(Record extracts Opens)

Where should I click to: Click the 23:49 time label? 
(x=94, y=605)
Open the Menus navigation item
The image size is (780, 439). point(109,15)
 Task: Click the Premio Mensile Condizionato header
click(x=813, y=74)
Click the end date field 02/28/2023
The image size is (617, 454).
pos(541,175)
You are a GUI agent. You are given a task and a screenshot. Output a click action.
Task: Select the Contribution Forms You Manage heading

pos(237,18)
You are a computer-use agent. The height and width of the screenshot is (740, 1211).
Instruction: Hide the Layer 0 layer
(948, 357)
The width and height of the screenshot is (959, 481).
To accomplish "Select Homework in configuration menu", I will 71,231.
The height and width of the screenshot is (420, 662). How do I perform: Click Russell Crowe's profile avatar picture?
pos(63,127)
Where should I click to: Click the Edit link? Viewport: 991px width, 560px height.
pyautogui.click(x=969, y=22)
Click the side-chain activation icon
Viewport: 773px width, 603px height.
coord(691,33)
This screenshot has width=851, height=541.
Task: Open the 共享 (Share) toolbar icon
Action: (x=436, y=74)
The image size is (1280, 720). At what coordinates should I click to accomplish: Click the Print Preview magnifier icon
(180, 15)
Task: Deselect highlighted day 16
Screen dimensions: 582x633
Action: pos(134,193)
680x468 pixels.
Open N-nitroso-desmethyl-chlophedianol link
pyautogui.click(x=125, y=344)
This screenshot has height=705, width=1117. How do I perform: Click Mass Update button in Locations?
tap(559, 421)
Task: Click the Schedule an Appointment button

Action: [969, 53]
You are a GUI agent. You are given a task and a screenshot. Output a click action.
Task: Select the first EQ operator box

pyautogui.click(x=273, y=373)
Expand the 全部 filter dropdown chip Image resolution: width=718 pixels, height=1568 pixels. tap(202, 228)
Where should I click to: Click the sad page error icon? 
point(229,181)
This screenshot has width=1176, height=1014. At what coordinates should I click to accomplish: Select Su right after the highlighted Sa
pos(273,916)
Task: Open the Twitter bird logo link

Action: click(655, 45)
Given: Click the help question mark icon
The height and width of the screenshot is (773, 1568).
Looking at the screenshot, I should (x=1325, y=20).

(Record extracts Closes)

Activity: Going from the line that contains "Expand the 全部" to the last line of the records, reproduce every line as written.

Task answer:
Expand the 全部 filter dropdown chip Image resolution: width=718 pixels, height=1568 pixels. tap(202, 228)
Where should I click to: Click the sad page error icon? 
point(229,181)
This screenshot has width=1176, height=1014. At what coordinates should I click to accomplish: Select Su right after the highlighted Sa
pos(273,916)
Task: Open the Twitter bird logo link

Action: click(655, 45)
Given: Click the help question mark icon
The height and width of the screenshot is (773, 1568).
Looking at the screenshot, I should (x=1325, y=20).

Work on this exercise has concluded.